Queryable 3D Scene Representation: A Multi-Modal Framework for Semantic Reasoning and Robotic Task Planning
Xun Li, Rodrigo Santa Cruz, Mingze Xi, Hu Zhang, Madhawa Perera, Ziwei Wang, Ahalya Ravendran, Brandon J. Matthews, Feng Xu, Matt Adcock, Dadong Wang, Jiajun Liu
TL;DR
This work tackles the challenge of translating high-level human instructions into precise robotic actions by proposing 3D Queryable Scene Representation (3D QSR), a multimodal, object-centric framework that unifies semantic, geometric, and structural scene information. It combines Panoptic NeRF-based reconstruction, segmented point clouds, and a structured 3D scene graph, all linked by shared identifiers and enhanced with vision-language embeddings, enabling open-vocabulary querying and object-level retrieval. Querying is supported across point clouds, NeRF, and scene graphs, with retrieval augmented by LVLMs and FAISS-based indexing, and results are fed into a robotic task planner via a REST API in Unity. The approach is evaluated in Unity-based robotic tasks on Replica scenes and a digital wet-lab twin, demonstrating effective scene understanding, reasoning, and task planning from natural language inputs, while also exploring LLM-driven scene consolidation for iterative planning.
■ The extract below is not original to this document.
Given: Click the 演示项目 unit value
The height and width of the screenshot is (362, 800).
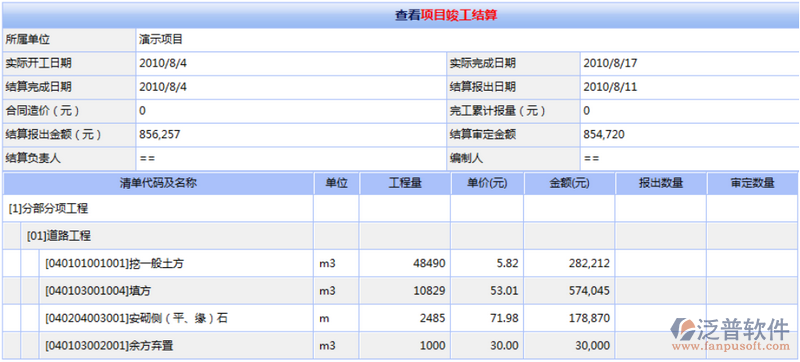Looking at the screenshot, I should click(x=161, y=39).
The work highlights the potential of tightly integrated, multimodal scene representations to bridge human intent and autonomous robotic action, while acknowledging current limitations in open-world generalization and real-world deployment.
Abstract
To enable robots to comprehend high-level human instructions and perform complex tasks, a key challenge lies in achieving comprehensive scene understanding: interpreting and interacting with the 3D environment in a meaningful way. This requires a smart map that fuses accurate geometric structure with rich, human-understandable semantics. To address this, we introduce the 3D Queryable Scene Representation (3D QSR), a novel framework built on multimedia data that unifies three complementary 3D representations: (1) 3D-consistent novel view rendering and segmentation from panoptic reconstruction, (2) precise geometry from 3D point clouds, and (3) structured, scalable organization via 3D scene graphs. Built on an object-centric design, the framework integrates with large vision-language models to enable semantic queryability by linking multimodal object embeddings, and supporting object-level retrieval of geometric, visual, and semantic information. The retrieved data are then loaded into a robotic task planner for downstream execution. We evaluate our approach through simulated robotic task planning scenarios in Unity, guided by abstract language instructions and using the indoor public dataset Replica. Furthermore, we apply it in a digital duplicate of a real wet lab environment to test QSR-supported robotic task planning for emergency response. The results demonstrate the framework's ability to facilitate scene understanding and integrate spatial and semantic reasoning, effectively translating high-level human instructions into precise robotic task planning in complex 3D environments.